What you will do. Write back every record verbatim.

::::::

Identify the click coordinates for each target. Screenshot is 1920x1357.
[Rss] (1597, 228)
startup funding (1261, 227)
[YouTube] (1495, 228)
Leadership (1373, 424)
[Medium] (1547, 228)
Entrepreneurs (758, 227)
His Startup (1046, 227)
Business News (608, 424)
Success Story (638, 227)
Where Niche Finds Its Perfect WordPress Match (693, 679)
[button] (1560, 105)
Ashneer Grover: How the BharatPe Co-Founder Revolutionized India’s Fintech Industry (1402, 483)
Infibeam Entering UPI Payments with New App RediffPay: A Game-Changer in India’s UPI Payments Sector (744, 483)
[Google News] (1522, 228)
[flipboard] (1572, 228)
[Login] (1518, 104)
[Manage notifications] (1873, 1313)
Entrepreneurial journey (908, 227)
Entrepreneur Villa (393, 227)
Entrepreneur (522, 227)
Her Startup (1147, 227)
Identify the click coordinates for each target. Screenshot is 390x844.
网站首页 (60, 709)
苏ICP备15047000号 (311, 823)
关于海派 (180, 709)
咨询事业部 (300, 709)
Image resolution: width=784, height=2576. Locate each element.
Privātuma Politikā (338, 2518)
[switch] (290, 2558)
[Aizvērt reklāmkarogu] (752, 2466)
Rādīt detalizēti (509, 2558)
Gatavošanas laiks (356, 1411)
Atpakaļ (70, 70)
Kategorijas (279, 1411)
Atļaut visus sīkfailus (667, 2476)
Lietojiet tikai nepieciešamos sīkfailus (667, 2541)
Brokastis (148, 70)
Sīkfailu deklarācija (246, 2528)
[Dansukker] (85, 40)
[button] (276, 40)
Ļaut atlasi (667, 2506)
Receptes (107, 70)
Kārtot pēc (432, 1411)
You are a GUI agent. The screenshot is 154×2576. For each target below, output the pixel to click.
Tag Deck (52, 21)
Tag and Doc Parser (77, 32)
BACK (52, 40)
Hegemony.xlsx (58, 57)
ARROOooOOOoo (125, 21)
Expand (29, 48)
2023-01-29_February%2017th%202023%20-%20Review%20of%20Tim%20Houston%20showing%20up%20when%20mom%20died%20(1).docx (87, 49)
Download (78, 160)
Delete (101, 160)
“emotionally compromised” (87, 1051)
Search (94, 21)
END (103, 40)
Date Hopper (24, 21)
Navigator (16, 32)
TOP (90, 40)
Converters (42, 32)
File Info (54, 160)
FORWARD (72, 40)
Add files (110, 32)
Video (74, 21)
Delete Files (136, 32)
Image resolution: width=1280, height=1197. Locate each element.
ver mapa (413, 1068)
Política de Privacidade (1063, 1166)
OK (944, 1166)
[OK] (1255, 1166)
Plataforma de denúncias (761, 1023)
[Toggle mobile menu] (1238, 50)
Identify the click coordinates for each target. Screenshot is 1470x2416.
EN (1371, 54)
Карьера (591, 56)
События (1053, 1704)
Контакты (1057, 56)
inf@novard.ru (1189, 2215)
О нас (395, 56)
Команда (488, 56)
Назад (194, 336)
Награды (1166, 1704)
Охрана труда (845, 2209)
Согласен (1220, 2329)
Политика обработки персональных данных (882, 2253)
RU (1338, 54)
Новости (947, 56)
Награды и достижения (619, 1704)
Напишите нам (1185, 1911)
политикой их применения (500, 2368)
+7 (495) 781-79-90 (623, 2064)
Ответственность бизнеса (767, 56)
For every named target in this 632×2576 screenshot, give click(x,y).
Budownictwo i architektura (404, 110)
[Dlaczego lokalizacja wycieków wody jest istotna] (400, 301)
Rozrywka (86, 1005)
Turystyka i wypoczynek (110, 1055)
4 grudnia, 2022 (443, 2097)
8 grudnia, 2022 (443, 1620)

::::::

Written response.
Identify the click coordinates for each target. Screenshot is 1920x1357.
[Rss] (1597, 228)
startup funding (1261, 227)
[YouTube] (1495, 228)
Leadership (1373, 424)
[Medium] (1547, 228)
Entrepreneurs (758, 227)
His Startup (1046, 227)
Business News (608, 424)
Success Story (638, 227)
Where Niche Finds Its Perfect WordPress Match (693, 679)
[button] (1560, 105)
Ashneer Grover: How the BharatPe Co-Founder Revolutionized India’s Fintech Industry (1402, 483)
Infibeam Entering UPI Payments with New App RediffPay: A Game-Changer in India’s UPI Payments Sector (744, 483)
[Google News] (1522, 228)
[flipboard] (1572, 228)
[Login] (1518, 104)
[Manage notifications] (1873, 1313)
Entrepreneurial journey (908, 227)
Entrepreneur Villa (393, 227)
Entrepreneur (522, 227)
Her Startup (1147, 227)
Identify the click coordinates for each target. Screenshot is 390x844.
网站首页 (60, 709)
苏ICP备15047000号 (311, 823)
关于海派 (180, 709)
咨询事业部 (300, 709)
Image resolution: width=784, height=2576. Locate each element.
Privātuma Politikā (338, 2518)
[switch] (290, 2558)
[Aizvērt reklāmkarogu] (752, 2466)
Rādīt detalizēti (509, 2558)
Gatavošanas laiks (356, 1411)
Atpakaļ (70, 70)
Kategorijas (279, 1411)
Atļaut visus sīkfailus (667, 2476)
Lietojiet tikai nepieciešamos sīkfailus (667, 2541)
Brokastis (148, 70)
Sīkfailu deklarācija (246, 2528)
[Dansukker] (85, 40)
[button] (276, 40)
Ļaut atlasi (667, 2506)
Receptes (107, 70)
Kārtot pēc (432, 1411)
You are a GUI agent. The screenshot is 154×2576. For each target below, output the pixel to click.
Tag Deck (52, 21)
Tag and Doc Parser (77, 32)
BACK (52, 40)
Hegemony.xlsx (58, 57)
ARROOooOOOoo (125, 21)
Expand (29, 48)
2023-01-29_February%2017th%202023%20-%20Review%20of%20Tim%20Houston%20showing%20up%20when%20mom%20died%20(1).docx (87, 49)
Download (78, 160)
Delete (101, 160)
“emotionally compromised” (87, 1051)
Search (94, 21)
END (103, 40)
Date Hopper (24, 21)
Navigator (16, 32)
TOP (90, 40)
Converters (42, 32)
File Info (54, 160)
FORWARD (72, 40)
Add files (110, 32)
Video (74, 21)
Delete Files (136, 32)
Image resolution: width=1280, height=1197. Locate each element.
ver mapa (413, 1068)
Política de Privacidade (1063, 1166)
OK (944, 1166)
[OK] (1255, 1166)
Plataforma de denúncias (761, 1023)
[Toggle mobile menu] (1238, 50)
Identify the click coordinates for each target. Screenshot is 1470x2416.
EN (1371, 54)
Карьера (591, 56)
События (1053, 1704)
Контакты (1057, 56)
inf@novard.ru (1189, 2215)
О нас (395, 56)
Команда (488, 56)
Назад (194, 336)
Награды (1166, 1704)
Охрана труда (845, 2209)
Согласен (1220, 2329)
Политика обработки персональных данных (882, 2253)
RU (1338, 54)
Новости (947, 56)
Награды и достижения (619, 1704)
Напишите нам (1185, 1911)
политикой их применения (500, 2368)
+7 (495) 781-79-90 (623, 2064)
Ответственность бизнеса (767, 56)
For every named target in this 632×2576 screenshot, give click(x,y).
Budownictwo i architektura (404, 110)
[Dlaczego lokalizacja wycieków wody jest istotna] (400, 301)
Rozrywka (86, 1005)
Turystyka i wypoczynek (110, 1055)
4 grudnia, 2022 (443, 2097)
8 grudnia, 2022 (443, 1620)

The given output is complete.